That’s according to analysts and money managers from Nomura Holdings Inc. to Janus Henderson Group Plc. In Singapore, some are seeing signs of a market bottom after years of home price declines. Hong Kong, where any let-up in government cooling measures looks unlikely in the short-term, may be teetering on the edge of a slump, with Morgan Stanley among those seeing a risk of multiyear declines.

The upshot: while Hong Kong developers’ shares are cheaper across a range of measures, their Singapore peers look more attractive.

“The consensus is that Hong Kong’s housing prices may have more downside risk than upside,” said Joyce Kwock, an analyst at Nomura Holdings.

One valuation gauge shows that Hong Kong developers are trading at larger discounts to net asset value than peers in Singapore, with shares of Henderson Land Development Co. at about a 54 percent discount compared with City Developments Ltd.’s 20 percent, according to Bloomberg calculations based on data from Nomura.

A price-to-book comparison also shows Hong Kong property companies at lower valuations than their Singapore peers.

But the Singaporean market -- especially the residential part -- “looks like it’s at the start of a multi-year upside cycle,” said Xin Yan Low, a property securities analyst at Janus Henderson Investors. “We don’t think it looks expensive as of now.”

Singaporean real estate owners and developers have outperformed this year, gaining 33 percent in their first rally after four years of declines, compared to a 24 percent increase for Hong Kong peers, based on Bloomberg Intelligence indexes.

Developer CapitaLand Ltd. said that property investors see Singapore as more attractive than Hong Kong, London or cities in Australia.

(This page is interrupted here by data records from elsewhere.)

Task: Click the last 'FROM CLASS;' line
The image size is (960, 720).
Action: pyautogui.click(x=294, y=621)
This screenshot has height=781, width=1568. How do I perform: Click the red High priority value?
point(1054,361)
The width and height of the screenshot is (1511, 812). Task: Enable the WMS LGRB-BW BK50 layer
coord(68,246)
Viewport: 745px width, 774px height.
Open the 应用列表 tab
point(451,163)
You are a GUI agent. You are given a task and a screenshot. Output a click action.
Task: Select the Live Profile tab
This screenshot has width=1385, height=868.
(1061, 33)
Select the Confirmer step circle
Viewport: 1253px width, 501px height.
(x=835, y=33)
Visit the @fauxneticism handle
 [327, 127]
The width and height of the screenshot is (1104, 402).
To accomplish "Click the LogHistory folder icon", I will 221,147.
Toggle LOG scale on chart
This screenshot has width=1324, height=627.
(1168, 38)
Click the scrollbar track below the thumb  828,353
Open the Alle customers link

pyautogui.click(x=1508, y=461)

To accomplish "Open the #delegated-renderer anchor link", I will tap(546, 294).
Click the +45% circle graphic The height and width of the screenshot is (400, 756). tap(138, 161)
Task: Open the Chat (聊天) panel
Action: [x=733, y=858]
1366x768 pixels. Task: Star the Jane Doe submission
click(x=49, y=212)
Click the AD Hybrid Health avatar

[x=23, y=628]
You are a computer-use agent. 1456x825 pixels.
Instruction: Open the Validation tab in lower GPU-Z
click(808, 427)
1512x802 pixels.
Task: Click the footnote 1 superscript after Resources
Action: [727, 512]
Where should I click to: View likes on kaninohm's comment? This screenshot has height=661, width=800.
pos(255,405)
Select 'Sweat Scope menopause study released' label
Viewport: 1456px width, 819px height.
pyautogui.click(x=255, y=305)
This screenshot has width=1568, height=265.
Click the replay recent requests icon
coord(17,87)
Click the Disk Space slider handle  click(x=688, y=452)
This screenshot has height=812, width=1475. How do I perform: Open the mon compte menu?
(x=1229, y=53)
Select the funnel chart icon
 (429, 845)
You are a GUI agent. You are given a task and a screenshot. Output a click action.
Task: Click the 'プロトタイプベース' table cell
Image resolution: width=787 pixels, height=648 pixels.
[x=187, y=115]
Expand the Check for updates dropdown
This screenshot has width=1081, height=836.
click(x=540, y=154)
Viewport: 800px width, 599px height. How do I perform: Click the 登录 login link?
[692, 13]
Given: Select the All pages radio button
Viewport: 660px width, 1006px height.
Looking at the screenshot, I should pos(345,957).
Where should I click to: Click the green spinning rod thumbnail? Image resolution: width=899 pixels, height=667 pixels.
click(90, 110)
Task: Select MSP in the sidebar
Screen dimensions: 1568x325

CapitaLand and City Developments both say that Singapore’s residential market may be “bottoming out.” Hong Kong home prices have shot ever higher, bouncing back from the global financial crisis and periodic bouts of government cooling, while Singapore residential prices have declined 12 percent from a peak, dropping for 15 straight quarters.

A 70 percent divergence in home prices in Singapore and Hong Kong over the past six years is due for a reversal, according to Morgan Stanley. Singapore developers score better in terms of affordability for buyers, a tight home supply, and a potential easing of policy measures, the bank said in a note.

The bank’s analysts forecast Singapore residential property prices to rise 5 percent in 2018. In contrast, Hong Kong’s multiyear price decline could start with a drop of 5 percent this year.